Mehmet Vehib Kaçı

From Wikipedia, the free encyclopedia

Mehmet Vehib Kaçı (1877 - 1940), was a general in the Ottoman Empire. He was the famous commander of the Third Army.

[edit] Biography

Mehmet Vehip was born in 1877 in Yanya, then located in Turkey and now located in Greece. His friends called him "Kaci" as that was where he immigrated from. He was from a prominent family: his family was the city mayor and his brothers likewise grew to become famous. His elder brother Esad Pasha (who later took the name Balkat due to the Family Name Act of the 1930s) defended Gallipoli in 1915, and Kazim Tashkent founded the Turkish bank, "Yapi Kredi." Mehmet himself graduated from Harbiye, or the Turkish War Academy in 1899, as staff captain, and joined the Fourth Army, which was then stationed in Yemen.

In 1909, after the 31 March Incident, he was called to Istanbul, where he began to work at the Ministry of War and shortly afterwards Mahmut Sevket Pasha appointed him commander of the cadet school, and he reached the rank of Major.

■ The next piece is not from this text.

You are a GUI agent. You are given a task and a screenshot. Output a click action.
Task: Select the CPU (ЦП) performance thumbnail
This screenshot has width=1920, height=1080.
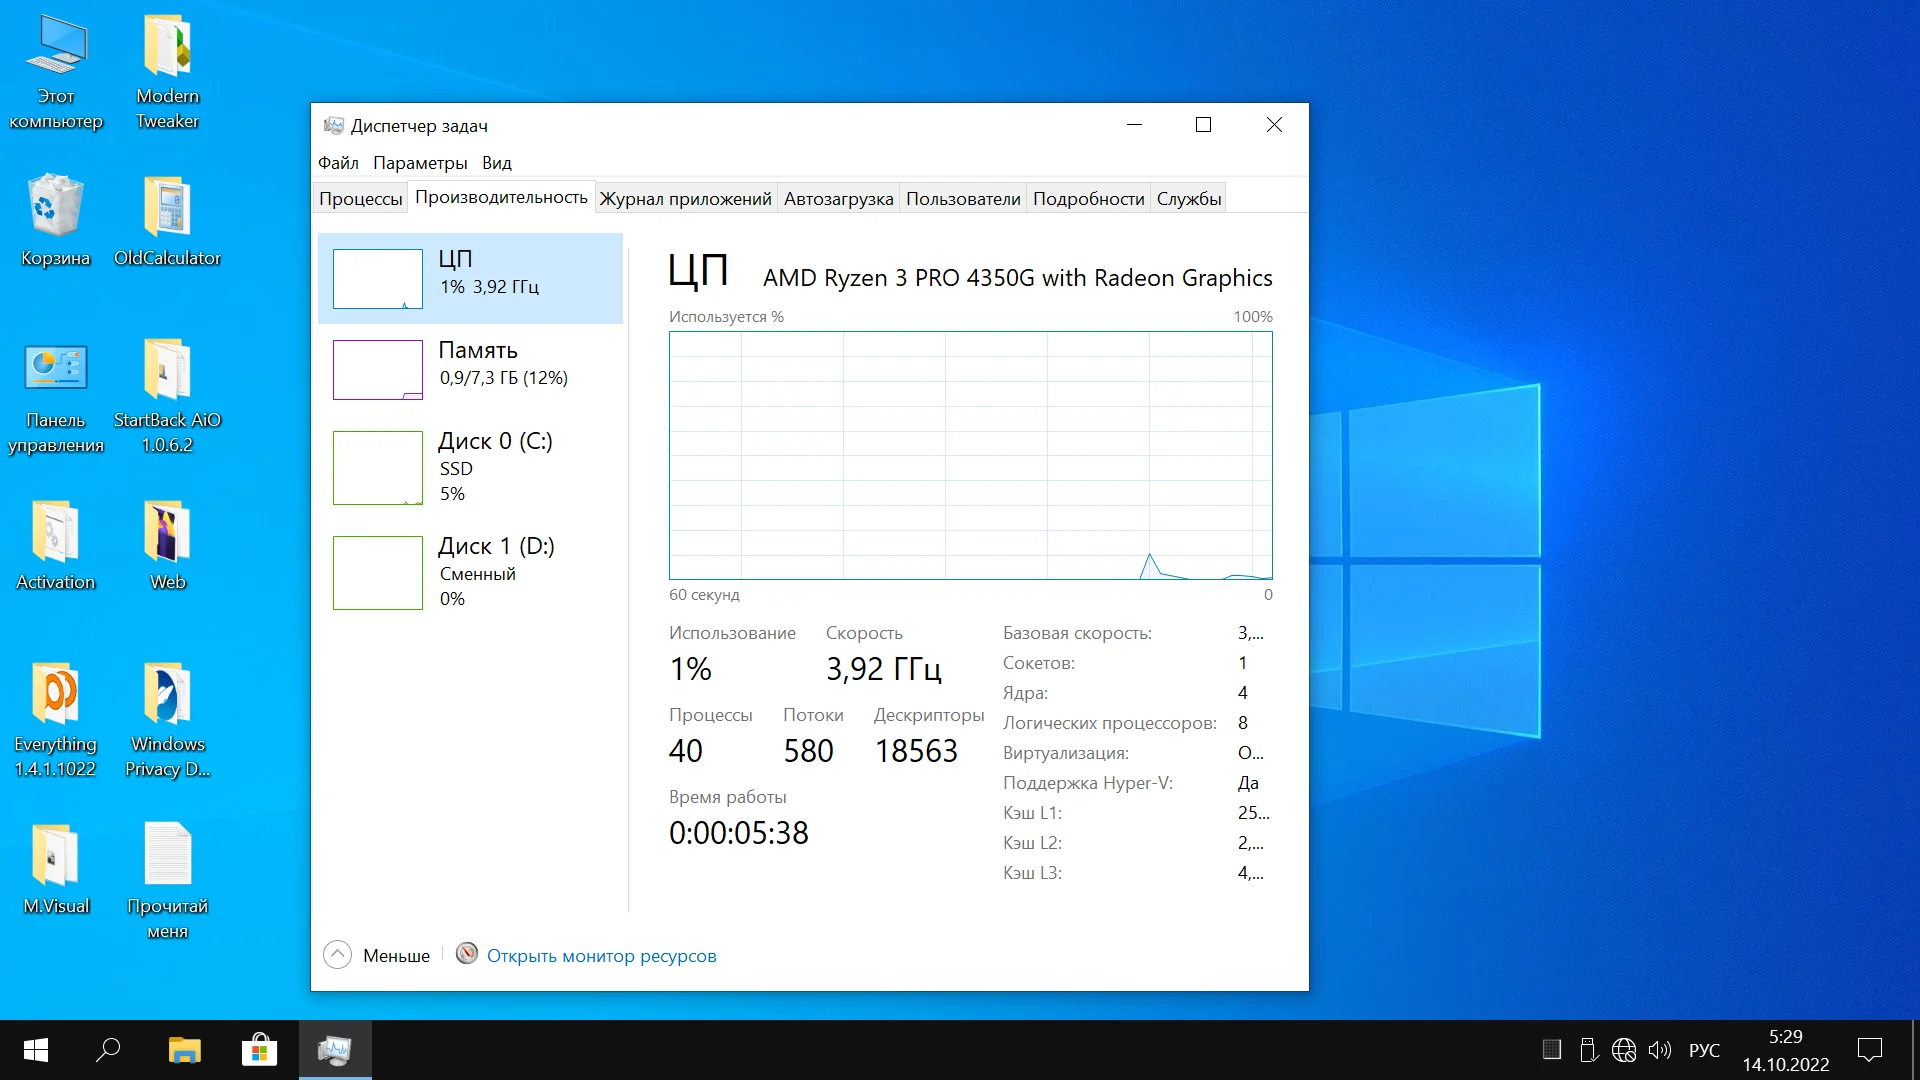pyautogui.click(x=470, y=278)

During the Balkan Wars he defended the Fortress Yanya with his brother Esad until February 20, 1913, when they surrendered to the Greek Gender Metaxas as a result of a peace treaty. After his release as a Prisoner of War, he was made a colonel and sent to Hejaz, in Arabia, with the 22nd Infantry Division. He participated in the Gallipoli campaign, commanding the 15th Army Corps. His successes there lead to his being made commander of the 2nd Army in 1917. He held against the Russians, taking back Trabzon and Hora on February 24, 1918, and capturing Batumi on March 26, 1918. With the Armistice of Mudros, he returned to Istanbul.

He participated in the Second Italo-Abyssinian War, commanding the Ethiopians. However, once the Italians broke through the northern front, Vehip returned to Istanbul.